**** EXTRAIT À LIRE
Le département du Var constitue pour nous une véritable surprise. Nous n’y avons trouvé qu’un très petit nombre d’églises romanes. Effectuons la comparaison avec le département voisin du Vaucluse.

Celui-ci (le Vaucluse) est de superficie plus petite que celle du Var (les trois cinquièmes). Or nous consacrons 14 pages de ce site au Vaucluse et seulement 2 pour le Var.

Les deux pages du département duVar concernent 9 édifices ou objets étudiés (parfois un simple tympan comme à Barjols).

Les 14 pages du département du Vaucluse concernent 31 édifices étudiés. À ceux-là, il faudrait ajouter 27 autres édifices que nous avons écartés par manque d’informations. Soit 6 fois plus d ‘édifices que pour le département du Var.

Une telle répartition peut être le fruit du hasard. Nous ne pensons pas que ce soit le cas. Il y a une série d’explications : la pauvreté des terres empêchant une occupation dense du territoire, les guerres, les épidémies, les guerres civiles, les conflits interreligieux. Mais nous ne savons pas quelle est l’explication la plus plausible. Certaines d’entre elles comme les guerres ou les épidémies sont communes à toutes les régions d’Europe. Il est possible que cette région ait constitué un territoire à part durant l’Antiquité. On constate que, à la fin du IVesiècle, l’actuelle région de Provence, Alpes, Côte d’Azur est partagée en deux parties. La première, avec les villes de Avignon, Arles, Carpentras, Marseille, Vaison, Orange, Cavaillon fait partie de la Province Viennoise. La deuxième avec les villes de Aix, Apt, Riez, Fréjus, Gap, Sisteron, Antibes fait partie de la Province Narbonnaise Deuxième. Il est donc fort possible que le département du Var ait constitué une sorte de no mans land et ce, bien que le département du Var ne soit pas exactement entre les deux anciennes provinces romaines qui ont dû évoluer au cours du temps.
********
**** DONNÉES ENREGISTRÉES
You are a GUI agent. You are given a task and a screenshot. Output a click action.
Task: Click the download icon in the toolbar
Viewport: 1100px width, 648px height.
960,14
********
[DÉTAIL DE LA TÂCHE]: Dans le texte sur les églises romanes du Var, recopiez mot pour mot le passage qui va de « Celui-ci (le Vaucluse) » jusqu'à « comme à Barjols). ».

[RÉPONSE ATTENDUE]:
Celui-ci (le Vaucluse) est de superficie plus petite que celle du Var (les trois cinquièmes). Or nous consacrons 14 pages de ce site au Vaucluse et seulement 2 pour le Var.

Les deux pages du département duVar concernent 9 édifices ou objets étudiés (parfois un simple tympan comme à Barjols).